I have been in Belize for over 5 years now and looking back I can see some profound changes that happened within me.

For many years I owned an Import/Export business in the states. I did product development and consulting. After a few years in Mexico I went back to the states and lived in a gated community. I had everything that I thought I wanted in life.

However something was wrong in my life. Very wrong. I did not feel I belonged anymore. The culture in the USA was moving in a direction I did not like. Government regulation and interference was constantly nagging me. I had to hire someone just to keep up with all the red tape and filling out forms that business need to give.

Out of the blue my father called me. He wanted me to learn and take over the family business in Belize. At the time he had been in Belize for 25 years. I jumped at the chance.

I did everything I thought I needed to do. I visited Belize several times and then sold the house.

My dad place in the Cayo District a few mile off the Western Highway, by the Belize River. This was the Jungle. The beauty still takes my breath away. At times as I look around it is like I am living in a surreal world that goes beyond description.

When I visited before everything was new and novel. I was around tour guides and employees. Everything seemed great. They ate a lot of chicken but that was okay. I liked chicken.

The number of Expats in Belize surprised me. For such a small county is does have a relatively large amount of people from all over the world. There were people like my dad and I who had started businesses and were starting a new life in Belize.

However the largest amount of expatriates are people who moved here under the Qualified Retirement Program (QRP).

The official language of Belize is English. Although in truth it is a multicultural country. People speak English, Spanish, and many other languages. In Belize the everyday language is an English version of Creole, called Kriol. It is English based because Belize is part of the British Commonwealth.

When you hear it at first you will likely not understand anything they are saying.

The culture is very different in Belize. The people are friendly but they see things very differently than we do in the Western World. Time means nothing to them and they will always answer any question you ask with "Yes" even if it really means "No". It is not considered polite to say "No" to someone directly.

Belize does not have all the luxuries, choices, and variety of the Developed world. There are convenience stores in the States that have more variety that the largest grocery stores in Belize.

The food is very different in Belize than in the US. No fast food franchises found in the USA. There actually are small restaurants that serve chicken rice and beans for breakfast, lunch and dinner. The beef is grass-fed as opposed to grain fed. It has a very different texture.
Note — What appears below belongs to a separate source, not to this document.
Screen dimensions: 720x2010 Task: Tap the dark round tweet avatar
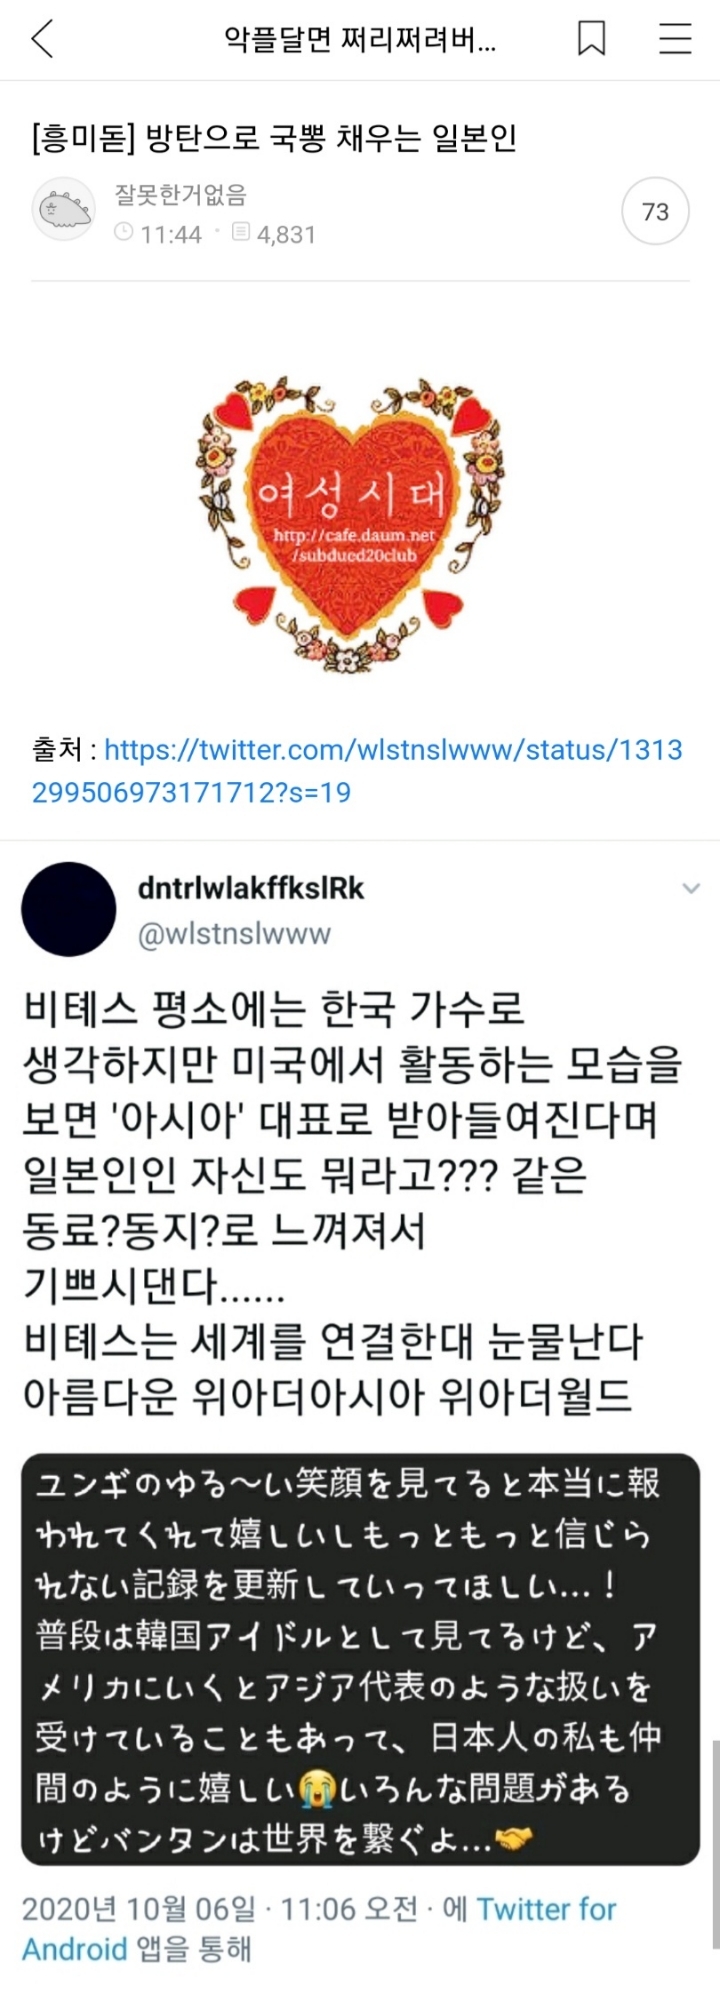69,910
The pork was different that it was in the states.

By the fourth month I began to question my decision to move to Belize. Self doubt started overpowering me. I had not felt that way in years.

What was wrong with these people? Why did the stores not stock all the foods I normally ate in the USA? Why did I have to wait so long for things to happen? Why did the people in Belize not see the world as I did? I began to envy those QRP people who moved to Belize just to relax and enjoy the laid back type of life. They did not have to worry about employees, the visa stamp every 30 days and they got brakes on Import duties for vehicles and household items,

This troubled me for several weeks. At one point I broke down in tears and could not stop crying. I went to bed and asked myself, "Why are the other expats I know so happy here?" I went into a deep sleep.

In the middle of the night something woke me up. I opened my eyes looked around and closed my eyes. I heard a voice within my mind it said, "Eric, you cannot change other people, you can only change yourself." I opened my eyes and thought about it for a while. That realization changed my life.

Over the next few days I did some research on food health and recipes. Turns out the basic foods in Belize do not have all the additives and preservatives that they do in the USA. I had to admit that I did feel better and rarely got sick or had indigestion like I did so often in the States. Upon further investigation I learned that Grass fed beef was healthier and that people in the US were paying a higher price so they could eat grass-fed beef.

I began to take an active involvement with the cook and encouraging her to try new things and ways of cooking. Slow roasting beef and pork improved the flavor of the meal. Using recipes and locally grown spices our cook could make splendid meals. Finally eating was a joy not just something you had to do to survive.

With the new knowledge I changed my approach with employees. If they said "Yes" immediately I would question them further and finally get them to say "maybe". I began realizing that things to take longer in Belize. But instead of getting angry I would gently remind and guide them so I could keep them more focused on the task at hand. It improved productivity and helped my relationships with the employees.

All of the things that were driving me crazy, were no longer an issue. I could now enjoy the beauty all around me. For the first time in years I felt at peace with myself.

I am no longer the stressed out American. Now I take life as it comes without getting angry or frustrated about how things are.

I am thankful that I moved to Belize. It has made me a happier person.